Whether using genome-wide SNPs around 100 k or population-specific SNPs, correlation of individual scores between LPS and array were generally high, particularly for East Asian SNPs (Fig. 4). Along with higher accuracy for rare variant compared to the array, this homogeneity of common SNPs between array and LPS suggest that LPS would be valuable in PRS analysis.
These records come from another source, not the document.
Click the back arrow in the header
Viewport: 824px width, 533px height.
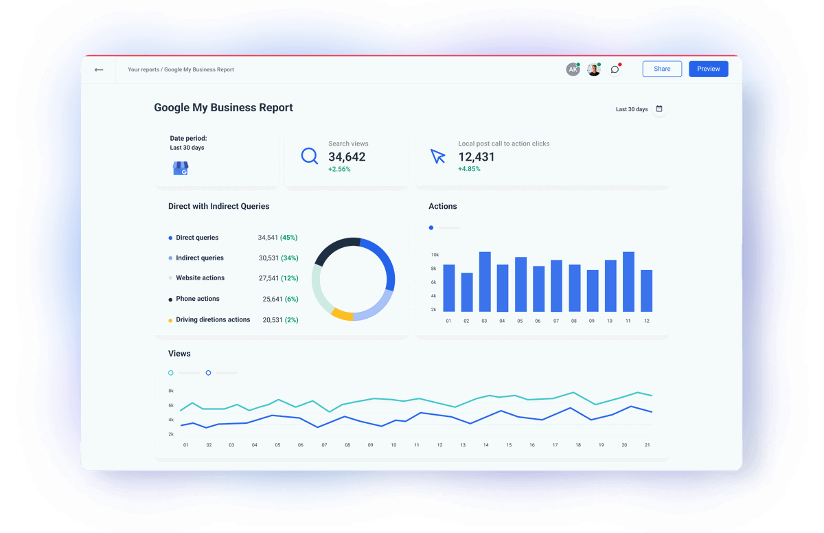pyautogui.click(x=98, y=69)
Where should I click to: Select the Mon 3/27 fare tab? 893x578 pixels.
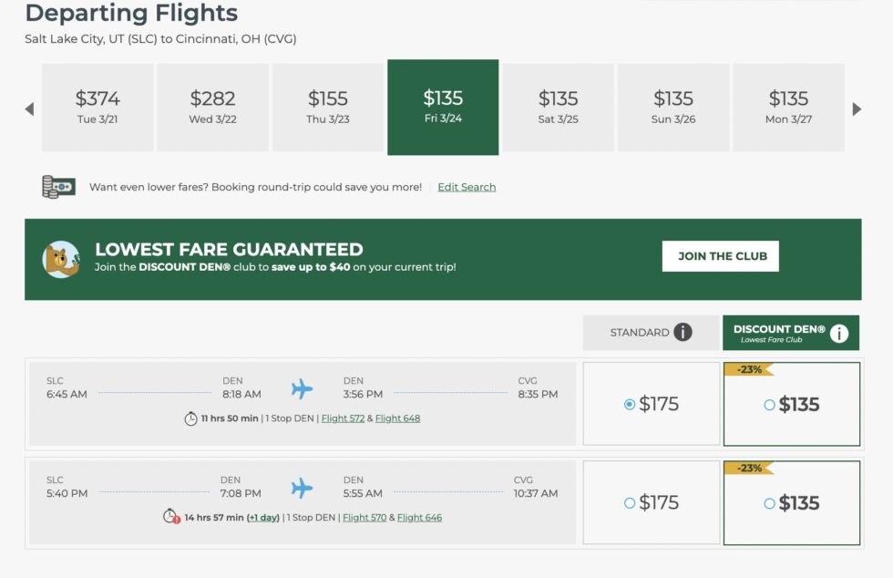point(789,107)
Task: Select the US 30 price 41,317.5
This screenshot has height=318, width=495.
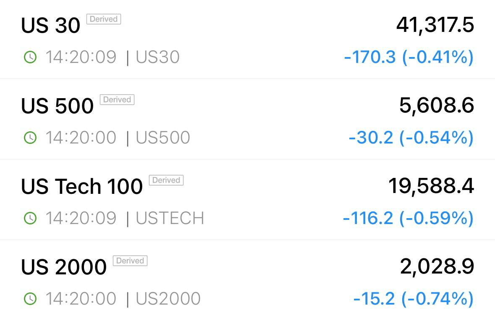Action: (x=435, y=25)
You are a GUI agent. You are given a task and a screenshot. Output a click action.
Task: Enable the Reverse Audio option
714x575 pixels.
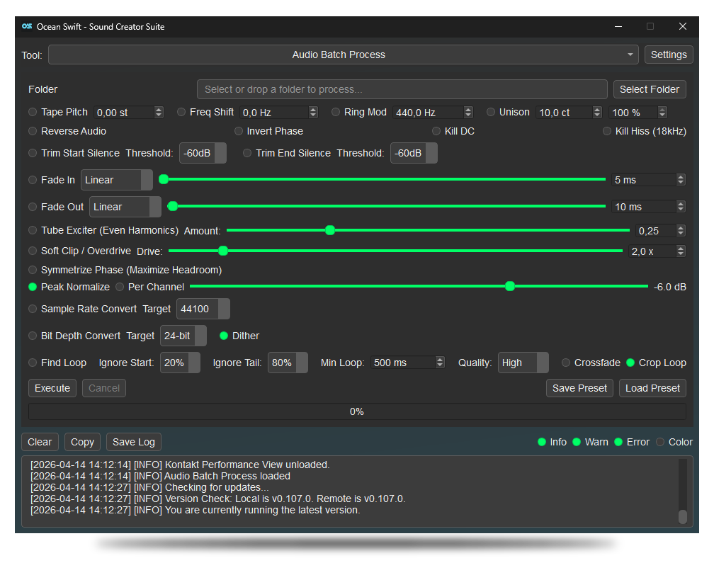[33, 131]
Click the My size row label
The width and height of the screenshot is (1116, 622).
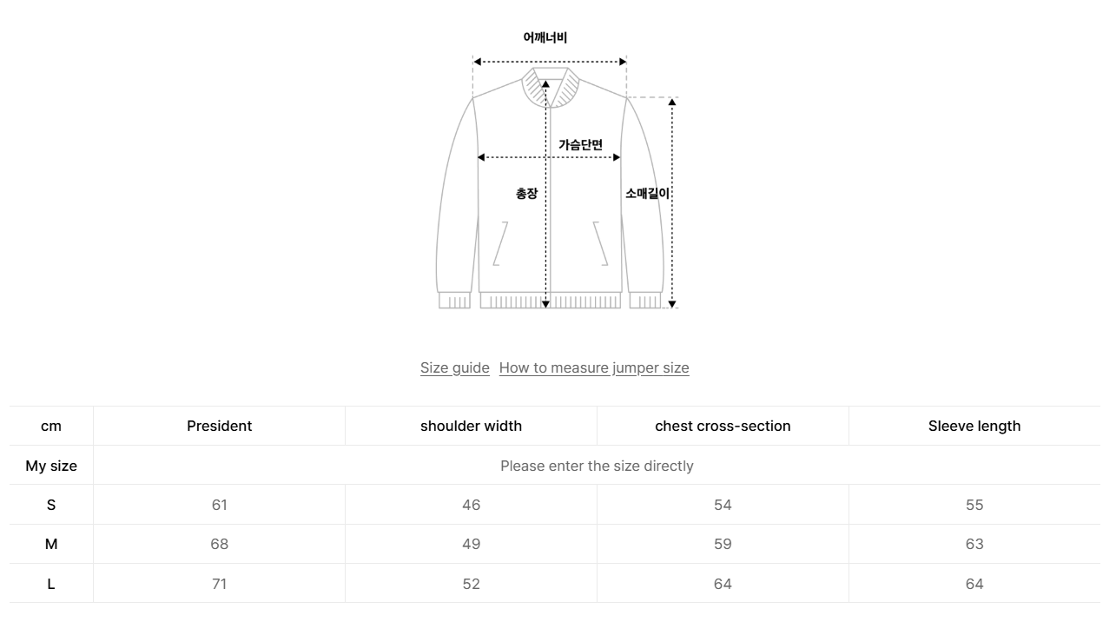point(51,466)
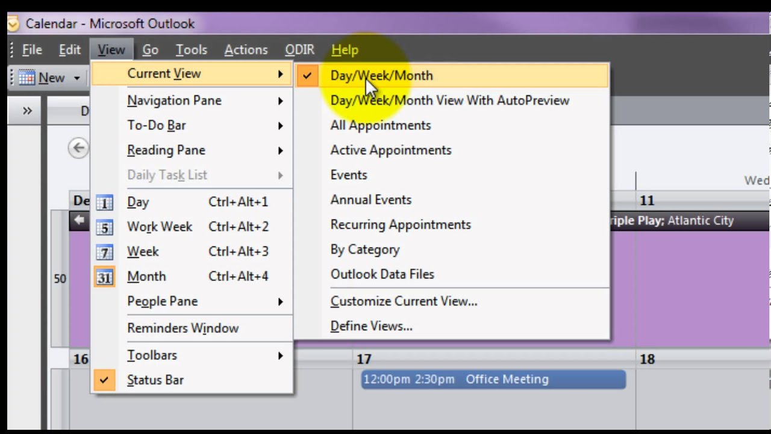Click the New appointment calendar icon
Image resolution: width=771 pixels, height=434 pixels.
coord(27,78)
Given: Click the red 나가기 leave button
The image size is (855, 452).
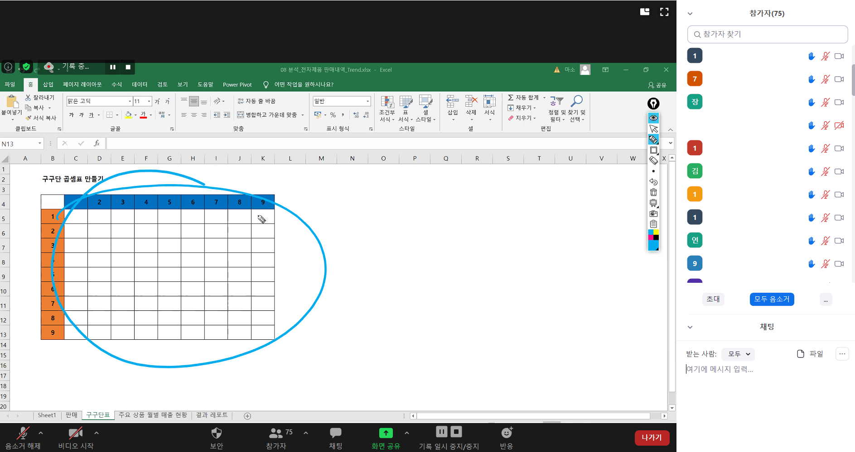Looking at the screenshot, I should coord(652,438).
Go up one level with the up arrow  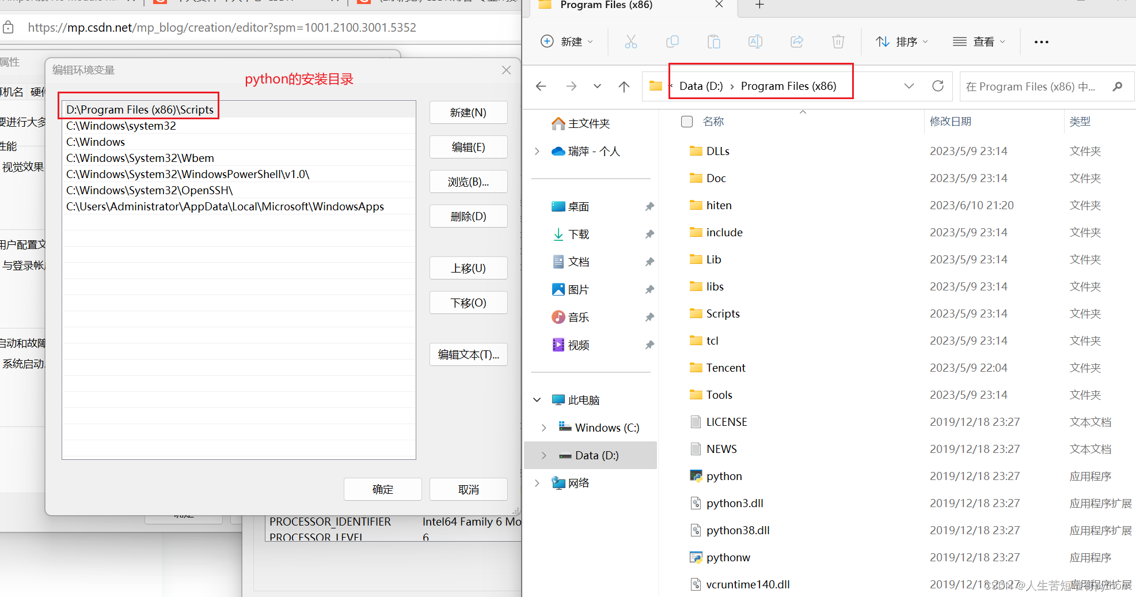click(624, 86)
Regarding the power of PRS, although our result showed below the level of accurate prediction, a number of PRS models had been demonstrated that PRS with clinical information would increase PD predictions [33, 34]. Additionally, we expected that mapping PRS using LPS with data from emerging technologies such as machine learning and single-cell RNA sequencing would improve the power of prediction and elucidate the genetics of PD [11].

Conclusion

We demonstrated the potential of LPS with coverage less than 1.0 × to be used for predicting PD, and suggested cost-efficient LPS to replace GSA data which have been widely and popularly used in this field. Therefore, we believe that utilization of LPS could become useful in precision medicine with financial and technical advantages over genotype array.

Materials and methods

Data collection and sequencing

A total of 188 Korean individuals, consisting of 87 individuals diagnosed with PD and 101 controls, were collected at Asan Medical Center (Seoul, South Korea). High-depth WGS were generated using additional eight Koreans without PD diagnosis from the cohort for evaluating imputation performance of downsampled data. Genomic DNA from the blood of collected individuals were extracted and prepared. All quality control passed blood genomic DNA samples were subjected to library preparation with the Illumina Nextera DNA Flex kit (Illumina, USA) following manufacturer’s instruction. Briefly, input genomic DNA was treated with bead-linked transposomes. After tagmentation stop reaction and purification, tagmented genomic DNA was amplified by PCR reaction with recommended cycles described in the manufacturer's instruction. Library was quantified both with the quantitative PCR method (KAPA Library Quantification Kit; Kapa Biosystems, USA) and fluorescent method (Qubit dsDNA HS assay Kit; Thermo Fisher Scientific, USA). Each constructed and measured library was normalized by diluting with the calculated amount of nuclease-free water, and all normalized libraries were pooled and then sequenced with the Illumina NovaSeq 6000 platform (Illumina, USA) based on the manufacturer’s instruction.

Data processing

Obtained DNA was genotyped on the customized Global Screening Array (GSA; Illumina, USA) which captured multiethnic genetic variation. Genotypes were processed to variant call format (VCF) files according to the manufacturer’s guide using Illumina’s GenomeStudio and the in-house processing method. Produced individual VCFs were called and merged using GATK v4.1.2 [35], then variants were normalized using bcftools v1.3.1 [36]. Raw sequencing data was processed based on the GATK’s best practice with the following steps: Sequence trimming using Trimmomatic, read alignment to the human reference genome (hg19) using BWA v0.7.17 [37], sort BAM file and mark duplicate reads using Picard v2.18.25, and base recalibration and haplotype call were conducted using GATK v4.1.2.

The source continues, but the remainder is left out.